21
February

Russia’s investment rewards carry risks

Financial Times

Mention investment and Russia in the same breath and responses are likely to vary from concerns over corruption and political intervention to the allure of cheap prices.

Russia has been the laggard of the Bric quartet [Brazil, Russia, India and China] that has attracted investors in the past two years. But while emerging market funds have seen $7bn of net outflows this year, according to EPFR, a global data provider, flows into Russia have been picking up. Inflows to Russia total $1.22bn in the year to date, against outflows of $2bn for China and $980m for India in the same period, EPFR data show.

“Foreign investor appetite is stronger for Russia right now than for most other emerging markets.

“This is due to rising oil prices and Russia’s exposure to the energy sector, and attractive valuation for the market as a whole,” says Brad Durham, EPFR managing director.

Hugo Bain, a Russia investment manager at Pictet Asset Management, agrees there is renewed appetite for Russia. “We have seen significant inflows into our Russia fund in the first six weeks of the year,” he says.

Pictet invests about $1.5bn in Russian equities between three funds, including the Russia Fund.

At Renaissance Asset Managers, part of Moscow-based Renaissance Group, Plamen Monovski, chief investment officer, says it is the right time to buy “emerging market laggards” such as Russia.

“People will be buying into things that are very cheap.

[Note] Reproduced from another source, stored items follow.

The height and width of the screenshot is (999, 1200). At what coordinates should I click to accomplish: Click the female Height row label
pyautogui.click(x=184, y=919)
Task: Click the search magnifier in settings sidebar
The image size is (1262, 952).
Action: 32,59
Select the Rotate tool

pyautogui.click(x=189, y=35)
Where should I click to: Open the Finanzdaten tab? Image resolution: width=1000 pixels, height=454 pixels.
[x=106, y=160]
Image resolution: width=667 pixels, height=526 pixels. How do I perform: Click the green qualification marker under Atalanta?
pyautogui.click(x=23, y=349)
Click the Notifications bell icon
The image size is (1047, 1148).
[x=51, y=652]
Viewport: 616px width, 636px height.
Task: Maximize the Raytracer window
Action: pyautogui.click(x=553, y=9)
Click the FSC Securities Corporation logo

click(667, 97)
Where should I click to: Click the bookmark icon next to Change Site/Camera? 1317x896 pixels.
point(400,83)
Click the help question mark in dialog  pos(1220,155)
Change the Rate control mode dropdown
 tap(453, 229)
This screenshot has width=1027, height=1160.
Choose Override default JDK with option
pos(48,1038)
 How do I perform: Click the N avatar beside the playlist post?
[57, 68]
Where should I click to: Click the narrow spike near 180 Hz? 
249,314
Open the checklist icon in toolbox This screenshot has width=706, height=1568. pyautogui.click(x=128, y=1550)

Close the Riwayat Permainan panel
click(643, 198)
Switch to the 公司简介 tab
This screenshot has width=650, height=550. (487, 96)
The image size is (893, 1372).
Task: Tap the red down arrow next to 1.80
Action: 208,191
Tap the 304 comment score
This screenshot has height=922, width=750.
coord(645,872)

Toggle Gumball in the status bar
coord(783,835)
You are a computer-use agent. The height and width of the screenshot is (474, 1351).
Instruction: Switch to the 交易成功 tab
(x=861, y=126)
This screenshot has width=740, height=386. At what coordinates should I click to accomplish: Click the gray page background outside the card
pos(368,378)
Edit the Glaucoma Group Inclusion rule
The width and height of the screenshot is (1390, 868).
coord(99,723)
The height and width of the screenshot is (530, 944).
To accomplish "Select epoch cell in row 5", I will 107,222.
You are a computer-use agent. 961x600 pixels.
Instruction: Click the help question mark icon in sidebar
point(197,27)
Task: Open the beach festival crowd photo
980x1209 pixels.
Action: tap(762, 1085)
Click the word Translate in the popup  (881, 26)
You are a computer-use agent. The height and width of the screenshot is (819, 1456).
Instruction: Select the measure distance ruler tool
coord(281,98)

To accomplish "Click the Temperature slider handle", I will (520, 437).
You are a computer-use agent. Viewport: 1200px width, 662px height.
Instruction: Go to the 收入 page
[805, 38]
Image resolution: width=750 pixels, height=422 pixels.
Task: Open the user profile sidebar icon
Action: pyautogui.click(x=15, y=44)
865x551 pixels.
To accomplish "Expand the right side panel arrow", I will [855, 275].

And Russia is the cheapest large market out there,” he adds.

A specialist investor in Russia, with the majority of the group’s $2.5bn assets under management invested in the country, Mr Monovski believes an improving economic outlook where the “domestic cycle is accelerating”, re-opening of bank credit lines after the financial crisis and the prospect of “massive infrastructure stimulus, similar to what we have seen in China”, are reasons for gaining exposure.

The International Monetary Fund forecasts economic growth of 4.3 per cent this year but Mr Monovski is more optimistic, expecting it to be more like 5 to 6 per cent.

Opportunities for foreign investment are also likely to come from the need to improve the country’s deteriorating infrastructure, he says. The Russian government plans to spend $500bn on infrastructure in the next three years and “will have to raise 60-70 per cent of this [from foreign investors]”, he adds.

Privatisation plans are also afoot. Earlier this month the Russian government launched the biggest sell-off since the 1990s, raising $3.3bn from the sale of a 10 per cent stake in VTB, the country’s second largest bank.

However, none of these arguments convince Bill Browder, founder of Hermitage Capital Management, a specialist emerging fund manager and once one of Russia’s biggest portfolio investors. He believes the country is the riskiest of the emerging markets.

Mr Browder, who was banned from entering Russia in 2005 after alleging corruption at big Russian companies, is pressing the European Union and the US for visa bans on Russian officials he accuses of complicity in the death in prison of his lawyer, Sergei Magnitsky, two years ago.

He believes the main risk for investors in the stock market is lack of clarity on property rights. “In Russia, any company may lose its assets or cash flow at any time to criminals or competitors without any recourse,” he says.

London-based Mr Browder says this makes it difficult to estimate the future value of an equity investment. “You have to apply a large discount but what is the right discount?” He ranks Russia in the same risk category as Iran or Venezuela and would apply “similar big discounts”.

He argues the prospects of Russian companies are less promising than other emerging markets. “They currently trade at about 7.2 x earnings with property risk compared to Turkish companies trading at 10.3 with much less property risk,” he says.

On the infrastructure front, Mr Browder recognises the need for foreign investment in Russia’s infrastructure but is concerned that projects can be a “big source of graft”.

Overall the risks are high. “Maybe you make 50 per cent or lose 50 per cent but it is a total crap shoot,” he adds. He believes investing in Russia would “only be tempting if valuations were much lower”.

Mr Bain of Pictet Asset Management agrees there are risks. “Russia is clearly to the upper end of the risk scale”. But he believes “the cheap [stock] prices are better than anywhere else in emerging markets”.

While he acknowledges corruption remains an issue, he believes Russian companies are improving, suffering less political intervention than in the past. “Russian authorities are taking more care over capital markets”, which is good news from a stock market viewpoint, says Mr Bain. Stocks are less volatile, “not dropping so often”, he adds.

Another risk element is Russia’s dependence on natural resources, notably oil and minerals. There is “an enormous bias to resources. When you buy Russia you have to take a view on what commodities will do,” he adds.

Lack of liquidity is also a risk but Mr Bain hopes this will improve when the country’s two main stock exchanges, the Micex and RTS, merge. Plans to merge are part of the government’s push to improve Russia’s financial infrastructure, aiming to attract more foreign investors. There are also grand ambitions to become an international financial centre.